■ **Assigned task**
Retype exactly, and only, the lines from the one that contains "Image resolution: width=1011" through the final line of the entries.

■ **Given data**
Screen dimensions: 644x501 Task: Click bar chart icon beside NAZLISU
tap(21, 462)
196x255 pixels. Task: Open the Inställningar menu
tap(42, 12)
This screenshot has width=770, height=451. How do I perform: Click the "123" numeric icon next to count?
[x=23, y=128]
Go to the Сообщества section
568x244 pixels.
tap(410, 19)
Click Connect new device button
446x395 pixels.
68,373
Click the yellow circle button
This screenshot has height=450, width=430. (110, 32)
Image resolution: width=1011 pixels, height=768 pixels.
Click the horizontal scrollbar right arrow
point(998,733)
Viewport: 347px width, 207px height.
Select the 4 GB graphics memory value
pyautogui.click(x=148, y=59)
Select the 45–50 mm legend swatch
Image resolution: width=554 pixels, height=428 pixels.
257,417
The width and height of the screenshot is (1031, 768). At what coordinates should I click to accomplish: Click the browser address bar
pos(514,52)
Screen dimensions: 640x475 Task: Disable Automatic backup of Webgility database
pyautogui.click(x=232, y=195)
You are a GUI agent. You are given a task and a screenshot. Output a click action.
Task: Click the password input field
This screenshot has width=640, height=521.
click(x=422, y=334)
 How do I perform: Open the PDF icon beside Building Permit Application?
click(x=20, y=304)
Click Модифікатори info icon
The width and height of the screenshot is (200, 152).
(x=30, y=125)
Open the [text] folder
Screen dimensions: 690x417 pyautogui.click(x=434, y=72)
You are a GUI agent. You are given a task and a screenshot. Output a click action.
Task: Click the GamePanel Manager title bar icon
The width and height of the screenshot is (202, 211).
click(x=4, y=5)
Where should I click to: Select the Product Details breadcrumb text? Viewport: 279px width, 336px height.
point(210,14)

■ **Task answer**
Image resolution: width=1011 pixels, height=768 pixels.
Click the horizontal scrollbar right arrow
point(998,733)
Viewport: 347px width, 207px height.
Select the 4 GB graphics memory value
pyautogui.click(x=148, y=59)
Select the 45–50 mm legend swatch
Image resolution: width=554 pixels, height=428 pixels.
257,417
The width and height of the screenshot is (1031, 768). At what coordinates should I click to accomplish: Click the browser address bar
pos(514,52)
Screen dimensions: 640x475 Task: Disable Automatic backup of Webgility database
pyautogui.click(x=232, y=195)
You are a GUI agent. You are given a task and a screenshot. Output a click action.
Task: Click the password input field
This screenshot has width=640, height=521.
click(x=422, y=334)
 How do I perform: Open the PDF icon beside Building Permit Application?
click(x=20, y=304)
Click Модифікатори info icon
The width and height of the screenshot is (200, 152).
(x=30, y=125)
Open the [text] folder
Screen dimensions: 690x417 pyautogui.click(x=434, y=72)
You are a GUI agent. You are given a task and a screenshot. Output a click action.
Task: Click the GamePanel Manager title bar icon
The width and height of the screenshot is (202, 211).
click(x=4, y=5)
Where should I click to: Select the Product Details breadcrumb text? Viewport: 279px width, 336px height.
point(210,14)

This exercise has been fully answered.